I need to disconnect in some ways, and to connect in others. I need to detach from our fractured, distracted way of consuming media, skimming headlines and eternally scrolling. I need to avoid places where I feel marketed to without end. I need a place where I can be in touch with nature and quiet.

However, I shouldn't seclude myself entirely. If I end up in a shack in the middle of nowhere, I'll be in the very place I strove to escape in my adolescence (and really my whole life thus far). I need to remember to socialize, to find like-minded people and meaningful connections. I need to strike a balance between solitude and society. To find a place I can hear myself think, and focus on what others are saying.

That surely isn't here, but where is it?

My first blog... ever.

Josh Young

Let that set the standard for what you are about to read. Aside from thoughts on movies and media, I plan to use this space to talk to myself. I don't plan to censor myself much, since nobody is going to read this. I hope to revisit this somewhat frequently, so as to create a rhythm of journaling that'll help me process my life. 

I'm moving.

I'm breaking ties with my life as it is now and heading out to see what else is out there.
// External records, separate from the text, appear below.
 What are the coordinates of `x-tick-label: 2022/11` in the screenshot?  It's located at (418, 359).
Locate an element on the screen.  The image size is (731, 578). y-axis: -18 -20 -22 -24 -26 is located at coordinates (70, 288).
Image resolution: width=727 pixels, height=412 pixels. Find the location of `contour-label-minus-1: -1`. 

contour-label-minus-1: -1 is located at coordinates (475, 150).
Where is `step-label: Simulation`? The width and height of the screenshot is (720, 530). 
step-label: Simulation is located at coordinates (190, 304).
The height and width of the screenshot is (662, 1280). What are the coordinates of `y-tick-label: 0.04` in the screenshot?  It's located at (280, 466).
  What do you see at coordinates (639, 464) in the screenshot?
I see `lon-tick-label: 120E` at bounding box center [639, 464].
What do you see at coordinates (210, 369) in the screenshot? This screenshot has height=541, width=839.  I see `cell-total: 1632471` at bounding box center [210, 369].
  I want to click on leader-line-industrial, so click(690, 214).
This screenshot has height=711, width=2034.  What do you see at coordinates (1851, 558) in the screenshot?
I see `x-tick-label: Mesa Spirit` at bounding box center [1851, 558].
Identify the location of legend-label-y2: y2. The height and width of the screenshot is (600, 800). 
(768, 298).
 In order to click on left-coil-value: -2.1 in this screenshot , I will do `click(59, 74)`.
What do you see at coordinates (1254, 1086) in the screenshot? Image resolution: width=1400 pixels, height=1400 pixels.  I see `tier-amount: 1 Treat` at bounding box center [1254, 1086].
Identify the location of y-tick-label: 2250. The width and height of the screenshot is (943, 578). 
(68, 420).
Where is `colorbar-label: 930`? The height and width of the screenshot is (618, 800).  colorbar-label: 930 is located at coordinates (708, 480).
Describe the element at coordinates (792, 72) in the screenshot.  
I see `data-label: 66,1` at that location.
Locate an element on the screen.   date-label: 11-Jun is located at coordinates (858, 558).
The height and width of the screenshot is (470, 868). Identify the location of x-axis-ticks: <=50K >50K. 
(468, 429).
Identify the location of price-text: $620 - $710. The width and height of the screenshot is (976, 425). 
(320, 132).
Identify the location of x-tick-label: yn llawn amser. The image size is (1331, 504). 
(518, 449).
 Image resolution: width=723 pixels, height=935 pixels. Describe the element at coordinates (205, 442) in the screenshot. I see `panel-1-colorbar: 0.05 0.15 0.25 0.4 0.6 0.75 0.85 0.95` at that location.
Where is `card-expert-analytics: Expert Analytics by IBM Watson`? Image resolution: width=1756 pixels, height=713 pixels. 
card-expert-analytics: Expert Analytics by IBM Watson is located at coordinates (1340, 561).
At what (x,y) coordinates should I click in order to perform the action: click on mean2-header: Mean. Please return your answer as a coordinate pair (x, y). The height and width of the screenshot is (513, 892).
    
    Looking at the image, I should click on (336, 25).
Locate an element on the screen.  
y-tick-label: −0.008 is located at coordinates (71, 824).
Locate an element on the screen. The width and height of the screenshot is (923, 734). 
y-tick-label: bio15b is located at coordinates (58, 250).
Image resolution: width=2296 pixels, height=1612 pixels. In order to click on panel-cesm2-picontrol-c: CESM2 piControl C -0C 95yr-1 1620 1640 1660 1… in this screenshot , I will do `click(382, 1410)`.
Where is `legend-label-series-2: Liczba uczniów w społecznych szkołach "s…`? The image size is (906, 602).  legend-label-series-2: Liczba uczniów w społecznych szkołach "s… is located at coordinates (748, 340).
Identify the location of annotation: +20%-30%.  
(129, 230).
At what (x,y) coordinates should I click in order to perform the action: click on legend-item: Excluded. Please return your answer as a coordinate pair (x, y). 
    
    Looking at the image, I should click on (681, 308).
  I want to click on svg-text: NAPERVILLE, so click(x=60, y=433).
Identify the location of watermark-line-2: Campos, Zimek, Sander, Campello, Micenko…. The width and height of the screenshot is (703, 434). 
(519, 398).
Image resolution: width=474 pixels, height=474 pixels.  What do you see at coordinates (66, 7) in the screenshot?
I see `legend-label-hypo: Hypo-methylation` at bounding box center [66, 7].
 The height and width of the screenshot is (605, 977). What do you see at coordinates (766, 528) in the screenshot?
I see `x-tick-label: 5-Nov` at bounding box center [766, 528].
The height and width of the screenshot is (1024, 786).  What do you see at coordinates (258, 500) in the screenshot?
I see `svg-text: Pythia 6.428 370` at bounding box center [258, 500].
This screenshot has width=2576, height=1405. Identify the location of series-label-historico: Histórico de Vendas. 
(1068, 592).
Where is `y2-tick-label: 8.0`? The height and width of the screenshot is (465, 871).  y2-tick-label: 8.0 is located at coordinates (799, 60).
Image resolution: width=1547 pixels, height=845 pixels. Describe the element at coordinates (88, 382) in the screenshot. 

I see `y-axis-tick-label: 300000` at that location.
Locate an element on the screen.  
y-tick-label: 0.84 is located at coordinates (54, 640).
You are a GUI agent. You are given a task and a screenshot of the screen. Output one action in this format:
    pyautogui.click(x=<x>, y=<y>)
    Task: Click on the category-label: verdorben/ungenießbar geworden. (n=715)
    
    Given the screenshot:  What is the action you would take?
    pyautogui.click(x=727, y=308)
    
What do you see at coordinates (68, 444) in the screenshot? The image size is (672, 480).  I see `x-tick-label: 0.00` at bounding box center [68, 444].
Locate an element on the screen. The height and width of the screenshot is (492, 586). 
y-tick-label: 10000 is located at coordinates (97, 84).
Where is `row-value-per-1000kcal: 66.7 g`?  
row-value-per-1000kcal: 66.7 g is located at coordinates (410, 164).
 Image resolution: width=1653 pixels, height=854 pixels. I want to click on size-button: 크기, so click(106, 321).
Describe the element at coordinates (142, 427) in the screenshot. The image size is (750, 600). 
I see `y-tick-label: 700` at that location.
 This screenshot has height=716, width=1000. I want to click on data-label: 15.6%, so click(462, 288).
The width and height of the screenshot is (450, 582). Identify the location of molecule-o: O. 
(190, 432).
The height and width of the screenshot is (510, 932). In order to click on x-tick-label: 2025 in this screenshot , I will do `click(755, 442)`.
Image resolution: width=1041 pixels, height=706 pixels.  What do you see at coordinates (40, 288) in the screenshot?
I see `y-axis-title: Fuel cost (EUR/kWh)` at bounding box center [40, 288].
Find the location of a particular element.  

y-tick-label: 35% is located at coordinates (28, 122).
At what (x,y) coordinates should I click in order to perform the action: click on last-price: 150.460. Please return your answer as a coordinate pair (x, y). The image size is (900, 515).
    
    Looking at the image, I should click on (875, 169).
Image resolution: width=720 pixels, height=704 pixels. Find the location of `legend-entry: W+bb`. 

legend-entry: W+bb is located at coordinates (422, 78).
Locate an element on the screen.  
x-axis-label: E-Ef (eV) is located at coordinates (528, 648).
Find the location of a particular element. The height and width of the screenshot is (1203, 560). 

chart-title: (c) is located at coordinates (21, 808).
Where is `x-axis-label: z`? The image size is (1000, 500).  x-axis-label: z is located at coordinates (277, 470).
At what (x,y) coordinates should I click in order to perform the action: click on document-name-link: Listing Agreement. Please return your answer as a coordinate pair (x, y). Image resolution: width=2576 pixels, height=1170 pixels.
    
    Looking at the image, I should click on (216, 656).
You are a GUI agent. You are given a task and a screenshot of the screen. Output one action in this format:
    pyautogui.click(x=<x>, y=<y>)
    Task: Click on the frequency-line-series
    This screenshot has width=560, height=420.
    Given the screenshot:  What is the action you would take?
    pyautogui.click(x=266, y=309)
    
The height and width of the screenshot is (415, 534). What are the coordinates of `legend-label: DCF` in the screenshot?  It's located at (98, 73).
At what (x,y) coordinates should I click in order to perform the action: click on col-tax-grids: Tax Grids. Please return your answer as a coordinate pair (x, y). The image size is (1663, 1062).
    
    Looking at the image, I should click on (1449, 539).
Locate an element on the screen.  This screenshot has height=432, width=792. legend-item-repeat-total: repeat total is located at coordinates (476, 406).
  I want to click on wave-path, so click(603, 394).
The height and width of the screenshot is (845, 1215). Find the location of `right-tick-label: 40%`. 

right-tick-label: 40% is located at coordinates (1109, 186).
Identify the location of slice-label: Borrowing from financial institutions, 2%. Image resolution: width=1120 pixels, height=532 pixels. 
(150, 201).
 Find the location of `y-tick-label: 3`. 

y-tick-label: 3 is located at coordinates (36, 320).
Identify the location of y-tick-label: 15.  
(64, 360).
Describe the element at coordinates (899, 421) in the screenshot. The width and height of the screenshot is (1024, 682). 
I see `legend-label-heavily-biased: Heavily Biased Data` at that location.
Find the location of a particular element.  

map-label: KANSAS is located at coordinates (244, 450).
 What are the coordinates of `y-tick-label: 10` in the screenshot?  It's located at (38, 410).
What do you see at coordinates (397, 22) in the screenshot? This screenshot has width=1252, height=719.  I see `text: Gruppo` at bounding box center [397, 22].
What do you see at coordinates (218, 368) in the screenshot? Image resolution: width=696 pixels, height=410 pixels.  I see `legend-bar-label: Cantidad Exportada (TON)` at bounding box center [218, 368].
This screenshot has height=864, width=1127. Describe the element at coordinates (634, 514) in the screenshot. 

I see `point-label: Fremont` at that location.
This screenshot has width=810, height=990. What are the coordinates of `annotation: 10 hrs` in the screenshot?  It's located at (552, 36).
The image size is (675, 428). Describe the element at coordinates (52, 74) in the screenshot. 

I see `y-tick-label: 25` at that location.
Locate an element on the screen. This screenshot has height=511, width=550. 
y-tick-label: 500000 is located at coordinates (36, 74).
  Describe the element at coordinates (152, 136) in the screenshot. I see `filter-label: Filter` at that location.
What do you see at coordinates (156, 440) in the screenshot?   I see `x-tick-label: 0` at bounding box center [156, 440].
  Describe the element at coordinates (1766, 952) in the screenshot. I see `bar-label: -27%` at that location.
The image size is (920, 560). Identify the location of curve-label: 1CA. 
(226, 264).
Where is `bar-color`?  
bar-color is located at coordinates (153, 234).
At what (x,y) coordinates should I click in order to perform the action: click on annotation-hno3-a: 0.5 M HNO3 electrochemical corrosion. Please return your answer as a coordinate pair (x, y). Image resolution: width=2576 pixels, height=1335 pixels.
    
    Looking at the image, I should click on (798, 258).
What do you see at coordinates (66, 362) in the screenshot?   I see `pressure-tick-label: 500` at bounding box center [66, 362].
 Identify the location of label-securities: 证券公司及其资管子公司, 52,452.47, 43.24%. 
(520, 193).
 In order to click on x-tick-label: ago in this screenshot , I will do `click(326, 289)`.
I've said since moving to Los Angeles four and a half years ago, that I was very fortunate to find a network of great people to help me support myself by crewing on commercials and occasional films. However, this created contentment. I could stay in this path forever, without truly challenging myself to get out there and make my own way. All of my heroes have stories about how they were in a rut, barely scraping by, and they decided once and for all to pull themselves up by their bootstraps and commit themselves to their dreams. Sometimes ruts are just more difficult to recognize because they're too damn comfortable. 

So here it goes. Maybe I'll miss out on a bunch of opportunities while I'm gone and come crawling back in a few months. But at the end of those few months, I'll know a little bit more about myself and a little bit more of what lays out there, beyond the amber glow of Los Angeles.